ORLANDO, Fla. – March is Women’s History Month and while we celebrate how far we’ve come, there’s still a lot of work ahead.
Women and minority women in the United States are facing significant challenges in the field of science, technology, engineering, and mathematics, or STEM.
Despite making up nearly half of the U.S. workforce, women only represent 28% of the science and engineering workforce. The representation of minority women is even lower, with Black women making up just 3% and Hispanic women making up just 4% of researchers, doctors, and scientists.
Three doctors all faced similar struggles with one common theme.
“I wasn’t expected to succeed in my career,” said Dr. Annette Khaled PhD and head of the cancer research division at UCF College of Medicine.
“I was definitely the only woman in the room a lot of the times,” Melanie Coathup, a biomedical engineer at UCF College of Medicine said.
Khaled said she finally feels that equality is valued. She’s heading up her own department, focused on cancer research. She has never let her gender, or her race stand in her way. Even though studies show minority women in the STEM fields face significant barriers to success including lack of representation, mentorship, and pay disparities, and they also suffer from more anxiety and self-doubt.

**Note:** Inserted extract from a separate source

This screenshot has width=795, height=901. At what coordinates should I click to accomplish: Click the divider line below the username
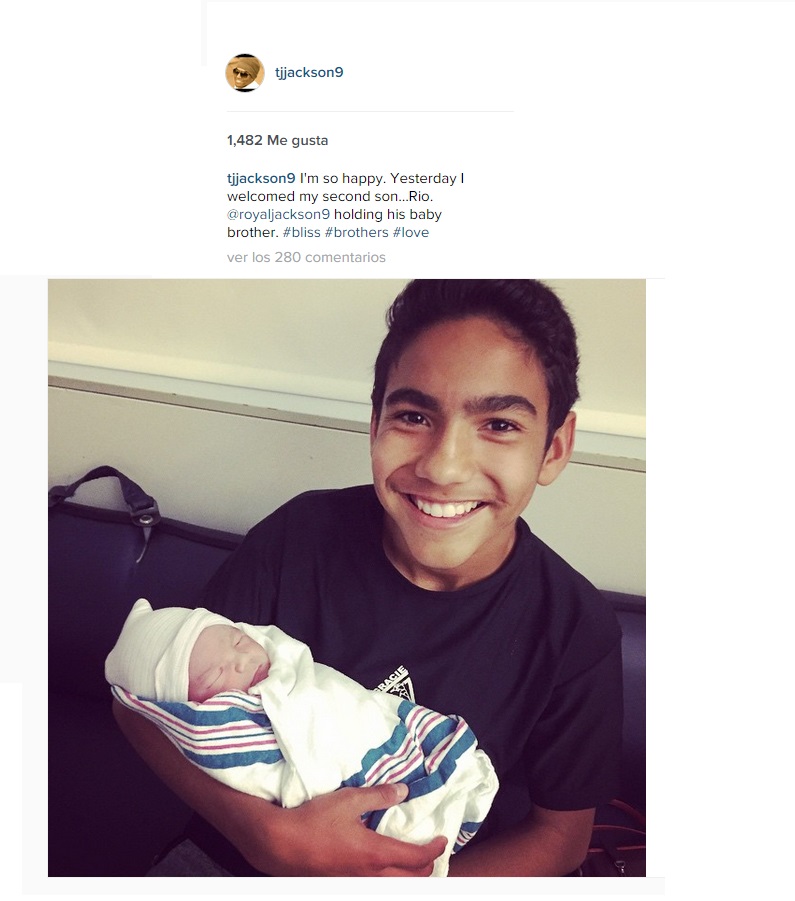[370, 111]
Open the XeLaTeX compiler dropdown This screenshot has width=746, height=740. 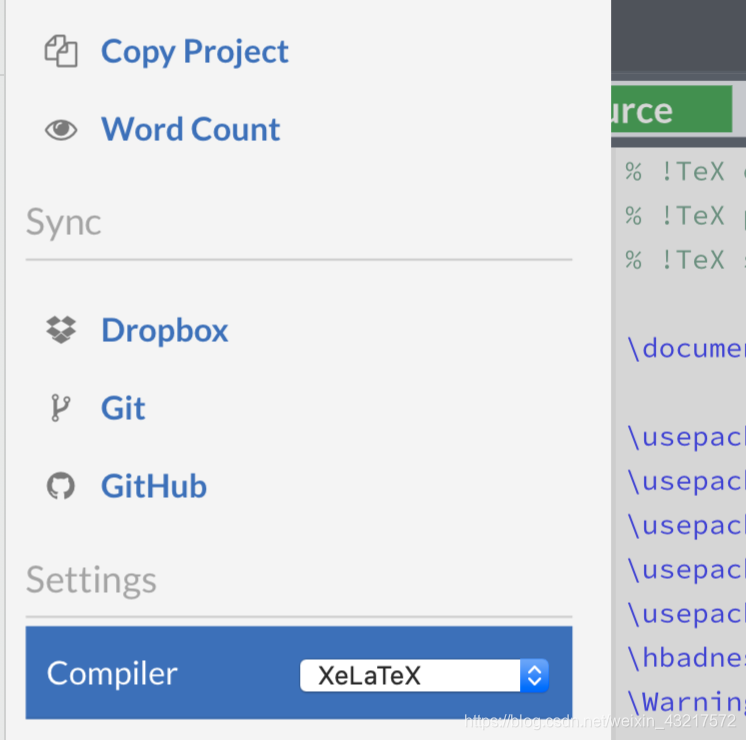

Coathup said she felt while in school she always had to be better to get the same recognition as her male counterparts.
“I think being a woman, you have to prove yourself a little bit more,” she said.
Now, Coatup heads the bionics cluster working on some of the latest advancements in medicine involving technology and engineering and has seen a positive movement when it comes to minority women in research.
“I think we’ve got more women moving towards this now, and I’m hoping that we’ll see that in the next 10, 20 years, we’ll see a bit of a change,” Coathup said.
But nationwide, the battle continues as women in STEM face pay gaps earning, on average, 80 cents for every dollar earned by their male counterparts.
For Black women and Hispanic women, the pay gap is even wider, even though they have the same schooling and training.
Interventional cardiologist Ruby Satpathy spent a decade becoming one of just a few women in the U.S. to specialize in structural heart repair.
“About 10% of cardiologists are ladies, it’s one percent by the time you go to structural heart,” Satpathy said.
Each of the women say they wouldn’t change a thing about their journey, but they hope their journey will help change things for others.
“I do what I do because I have a passion for science. I love science and I love discovery. Don’t let those things affect you. Go where your passions lead you,” Khaled said.
Women and minority women in STEM fields are also less likely to be promoted to senior leadership positions, which perpetuates the underrepresentation of these groups in top academic and research positions.